While any lifelong annuity is longevity insurance in the loose sense, in the stricter sense it is a policy that only begins payments to the policy holder at a rather high age, e.g. 85, and is purchased many years before reaching that age.
For example, a person might pay $20,000 from his or her retirement savings at age 60 to purchase longevity insurance that would pay $11,000 per year starting at age 85 and continuing until death. These numbers are made up, but are based on actual terms offered by at least one major insurance company in November 2011. Thus, in this example, if the person lived to 95, they would receive $110,000 on their $20,000 investment (10 years at $11,000/year). This is a rate of return that far exceeds that available at prevailing interest rates on government bonds. The economic reason for the high return at low risk is that one is giving up any claim on that initial $20,000 investment on behalf of one's heirs. If you die the day after buying the policy, or at any age before 85, the insurance company pays nothing to you or your estate. (Some companies offer optional features that would modify this so there would be a death benefit or so you would have the option of starting payments sooner, but taking these options would substantially reduce the annual income the policy would pay at age 85).
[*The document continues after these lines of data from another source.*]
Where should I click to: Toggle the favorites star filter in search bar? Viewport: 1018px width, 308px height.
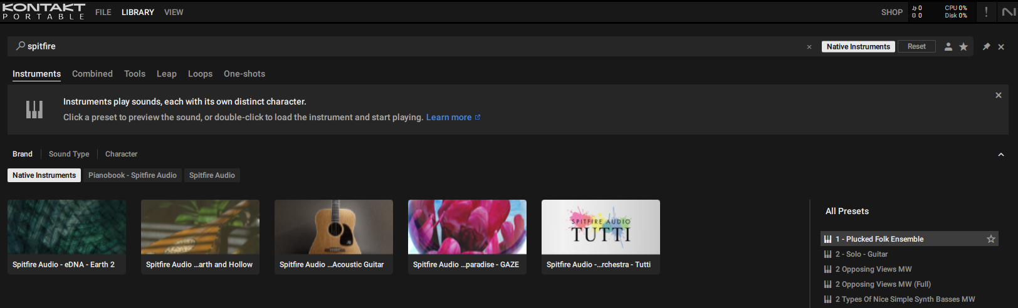pos(963,47)
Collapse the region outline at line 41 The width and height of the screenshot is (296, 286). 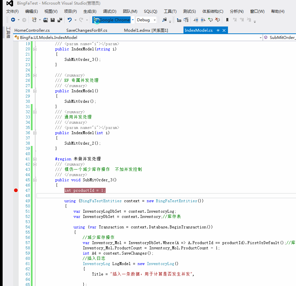[35, 159]
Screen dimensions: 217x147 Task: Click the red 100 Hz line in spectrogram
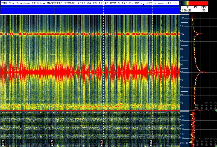click(82, 34)
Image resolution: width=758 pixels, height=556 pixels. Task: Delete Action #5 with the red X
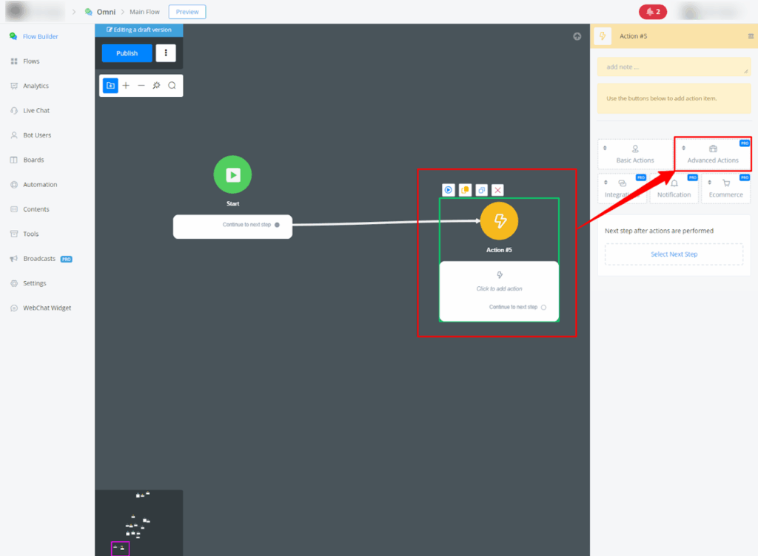pyautogui.click(x=498, y=190)
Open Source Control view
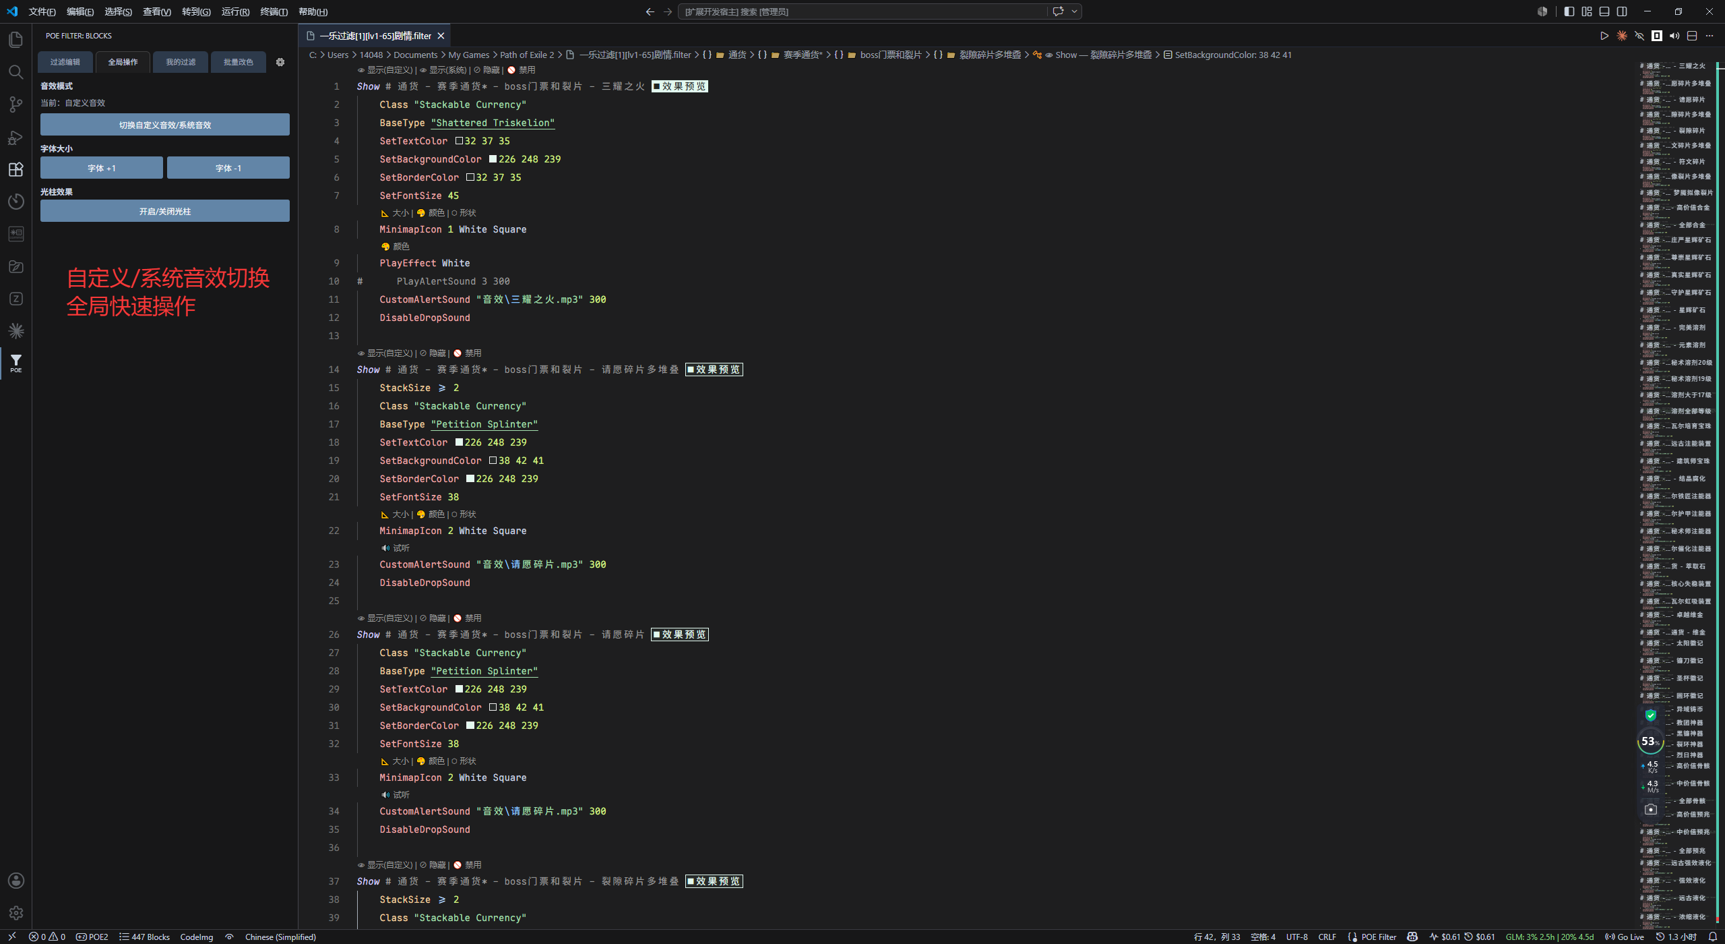 click(16, 105)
The benefit is generally paid in the form of a guaranteed income stream for the remainder of the individual's life (as in the above example), though alternative benefit forms may be provided depending on the terms of the actual policy. Life insurance companies in the United States that offer longevity policies include Metropolitan Life Insurance, New York Life, Symetra Life Insurance Company and Hartford Insurance among others. The main use of these products is to provide retirees with a way to stretch their retirement resources to cover the possibility of living to a very old age. The likelihood that many buyers of such an annuity will not live to collect on it allows the insurance company to pay high investment returns (i.e., higher than are available on other low-risk assets) to the fraction of buyers who do live that long. The benefits are even greater now that the Treasury Department has issued a new rule allowing the purchase of longevity annuities within an IRA, without having to include the value of the annuity in the annual required minimum distribution at age 70 1/2, which is taxable as ordinary income. That effectively reduces the amount of the IRA subject to the required distribution, resulting in a tax saving every year until the payments eventually begin. (Those payments are then also taxed as ordinary income.) The insurance company is legally obligated to make the payments stipulated in the annuity contract, but this obligation might not be enforceable if the company goes into bankruptcy. Therefore, prospective purchasers are generally advised to investigate the financial strength of the issuer before buying longevity insurance, and to consider splitting whatever amount they have earmarked for this purpose among several different contracts from different companies, so that if one goes bankrupt they will still have income from the others. In the United States, states generally require insurance companies to be members of state guaranty associations which would very likely pay at least some portion of the benefits promised if the insurance company went bankrupt. Prospective purchasers are also advised to bear in mind that inflation may dramatically increase the amount of income they will need decades into the future.